Last I checked, our group had received and distributed over $70,000 in money for groceries and small cash grants, not counting in-kind donations. We have a website, a weekly newsletter, and committees for organizing volunteers, intake, dispatch, communications, fundraising, and bulk food buying. We have several members moderating the FB group. We have several people who handle the tech side of things: Airtable, Zoom, Slack, our website and all the passwords involved.
I’ve been there
But those are just the practical bits. More importantly, we’ve discussed the best ways to enact the mutual aid principle of “solidarity, not charity” in our everyday work. We’ve discussed how to ensure that our practices are in line with the principles of not questioning anyone’s need, consensus-based decision-making, and racial, linguistic and socio-economic inclusion. How can we educate ourselves on what mutual aid is, its history, its politics? How should we let people receiving groceries know that they were welcome to join in the group’s work in any way they feel able, without pressuring them?
And the discussions went in all kinds of directions. When we were talking about how to encourage recipients to join the group’s work, I remember one member offered to donate their stash of thank-you cards. They said they had a bag full of them, and maybe we could use them? I couldn’t figure out what we could possibly use thank-you cards for, but they explained: we could put one card in every grocery bag, with a handwritten note welcoming people to join our efforts as full members themselves. The member said they knew what it felt like to be on the receiving end of aid, they had been homeless before, and they wanted to extend a friendly hand to anyone who might be embarrassed at having to ask for help.
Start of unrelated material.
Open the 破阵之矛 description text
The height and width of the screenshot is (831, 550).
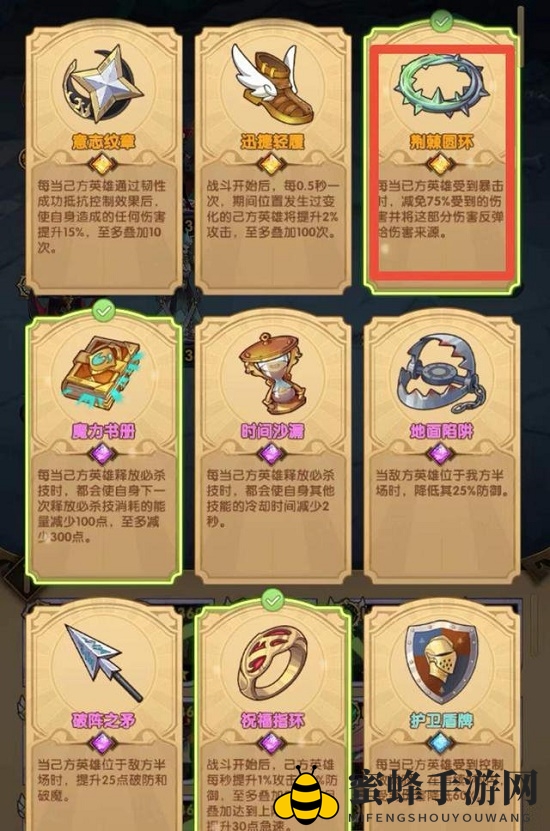coord(102,780)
Hell, that’s why I’m here, they said. I want to help cause I’ve been there.
Offers like that blow me away. People are giving of their time, energy, money. They’re giving out of their excess and privilege, but also from the little that they have, because they know what it’s like to have even less.
A natural human impulse
And that’s the key to the bigger picture, isn’t it? The essence of mutual aid isn’t just people helping each other temporarily, through an emergency situation, out of a sense of charity – although it can include that. True mutual aid is people who have little on their own, who have been failed by larger systems, joining forces with others like them, so that their efforts aren’t just a drop in the bucket. Collective efforts achieve more than individual efforts.
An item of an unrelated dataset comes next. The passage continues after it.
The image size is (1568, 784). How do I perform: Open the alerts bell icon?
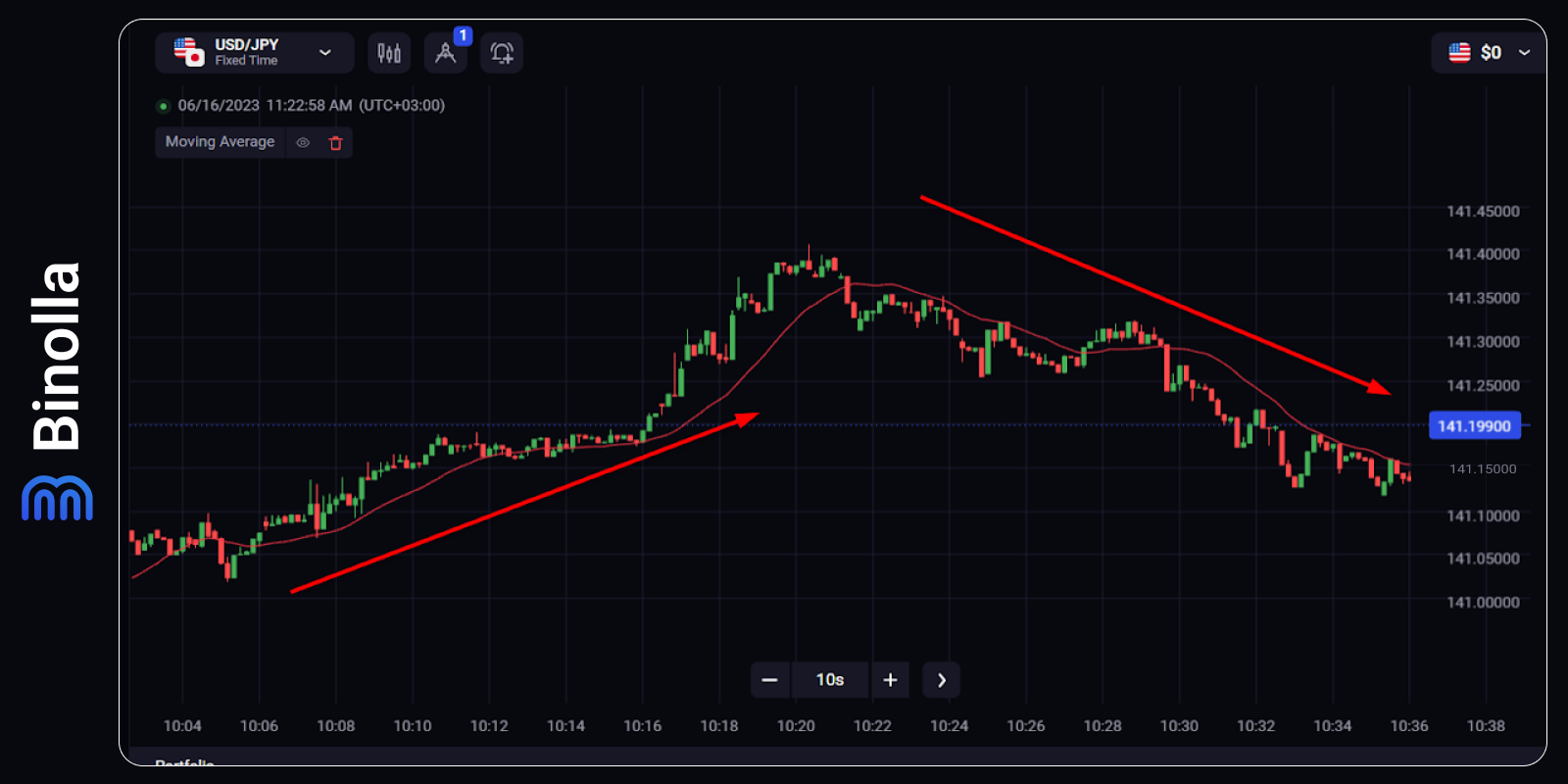point(502,53)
Mutual aid societies throughout history have provided collective benefits for their members, including health insurance, union representation, savings and loan services, and coverage for funeral and burial costs that weren’t provided by the government or society at large. Historical mutual aid societies based on trade or community affiliation persist to this day (such as Friendly Societies in the U.K. and fraternal lodges in the U.S.), and even more are currently thriving in marginalized communities, though they go by different names – tandas in Mexico (and among Mexican immigrants to the US), sousous (originally from West Africa) in African American communities. Mutual aid is a natural human impulse, it turns out.
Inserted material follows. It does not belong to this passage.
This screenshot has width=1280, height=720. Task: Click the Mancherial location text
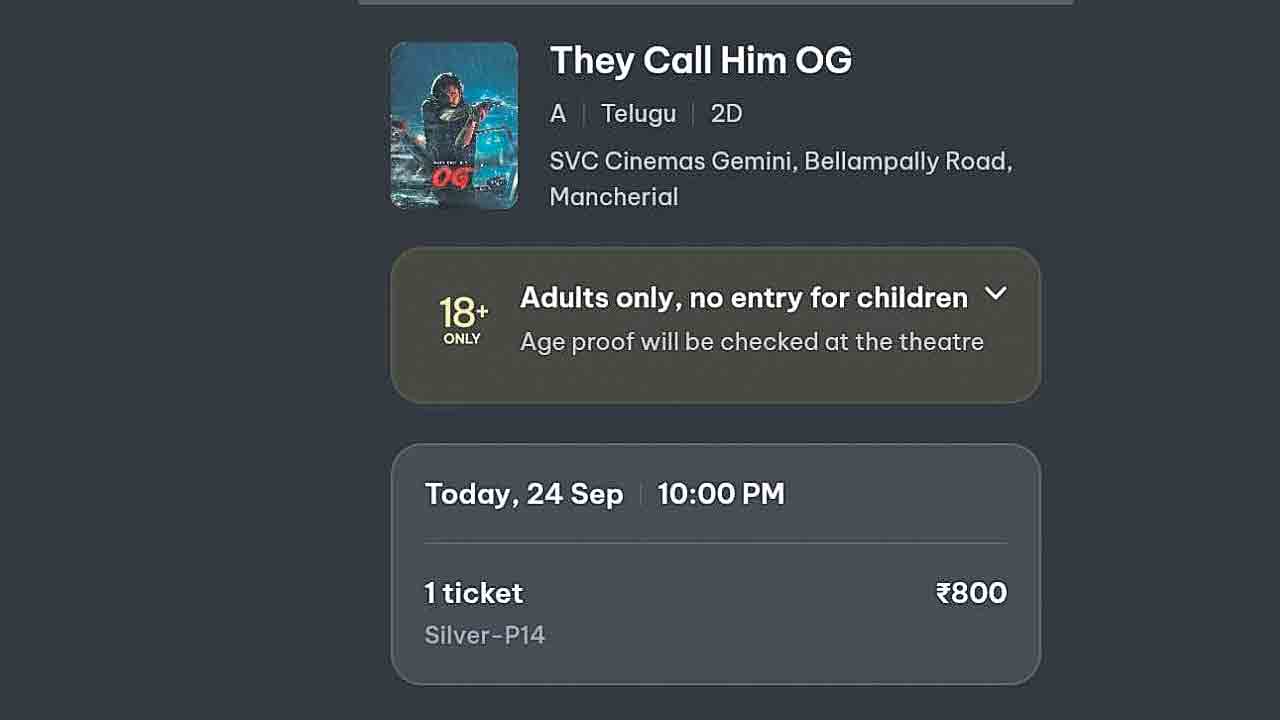pyautogui.click(x=613, y=196)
I’m often too tired for another Zoom meeting. I often think of the million things I’m juggling and how I definitely don’t have room for one more thing. I waffle on whether I can manage to show up for another Zoom meeting. But then I do, and someone asks for spare boxes for the bulk food distribution efforts, and someone else says, shoot, I’ve been keeping all my Amazon boxes in a pile in my living room, you can have all 30 of them. And I realize that my little contribution, plus theirs, plus a hundred others, really add up. We’re making a difference. And suddenly the Zoom meeting is the most restorative thing I’ve done all day. I come out of it buoyed by everyone else’s energy. And I promise myself I’ll never think of skipping another meeting.